I got home from work really late Monday night and couldn’t wait to get the beta installed, and in my haste I made a mistake that, at the time, I thought might have bricked my iPhone. (Keep in mind too that you’re warned you can’t revert to an earlier version of iOS (i.e., non-beta) if you install the beta, which, it turns out, isn’t true.)

I installed the beta (~1:30AM), booted up the phone, and iTunes wouldn’t recognize it, because I hadn’t associated my UDID number with my reactivated dev account. Not only had I not taken this step before installing the beta, I hadn’t even written down my UDID at all. (I should have been able to search my email for this, as I’d previously sent it to various devs for beta access to their apps, but, long story short, I get new iPhones fairly often because I’m a maniac, and just hadn’t grabbed the UDID for this latest one yet.)
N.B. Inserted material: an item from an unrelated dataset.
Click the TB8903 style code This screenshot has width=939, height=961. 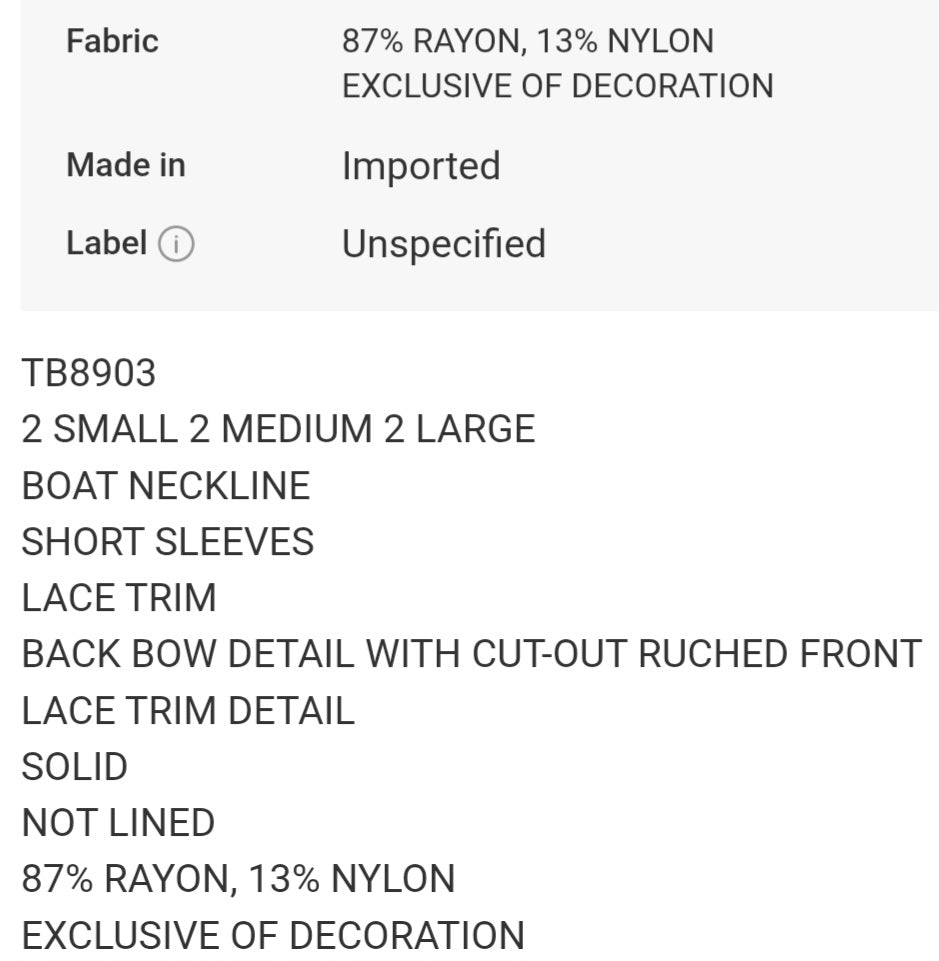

The UDID is a 40-character string that uniquely identifies the phone–the hardware–and is easily accessible if you have a working iPhone. One way is via iTunes: when the phone’s plugged in, choose the “Summary” tab in iTunes and click on “Serial Number”, and you’ll see it change to “Identifier (UDID)”, followed by the UDID. (⌘C will copy the string to your clipboard.)

Another way is through OS X’s System Information app: click the apple icon in your menubar → About This Mac → More Info… → System Report… Once you have the System Information app open, look for USB under “Hardware”, and then look for your phone in the USB device tree, and note that the UDID is actually reported as the “Serial Number” here. (I’m pretty sure this method won’t work (at least on OS X) if iTunes doesn’t recognize your phone.)

Another method you can use if you have a working iPhone is to download apps whose sole purpose is to report this string. Search the App Store and you’ll find plenty of them.

OK, that’s all well and good, but what do you do if iTunes isnt’ recognizing your device, and your device won’t boot fully? As I was scrambling around trying to find a solution that would salvage my phone, it occurred to me that I had seen folders made up of long sequences of characters in a backup folder I had been poking around in some time ago. I went snooping and again came across those long sequences in this folder (where iTunes stores your iOS backups):

~/Library/Application Support/MobileSync/Backup/

I counted up the characters, and sure enough there were 40 for each folder at the above location. I rummaged through the various .plist files to figure out which of these folders/sequences corresponded to my iPhone 5 (and not my iPad, other iPhones, etc.), punched that string into my dev account, and all was right with the world.

(Clearly this isn’t rocket science, but I decided to write something up for other non-devs who may come across this issue in the future and go so searching for a solution.)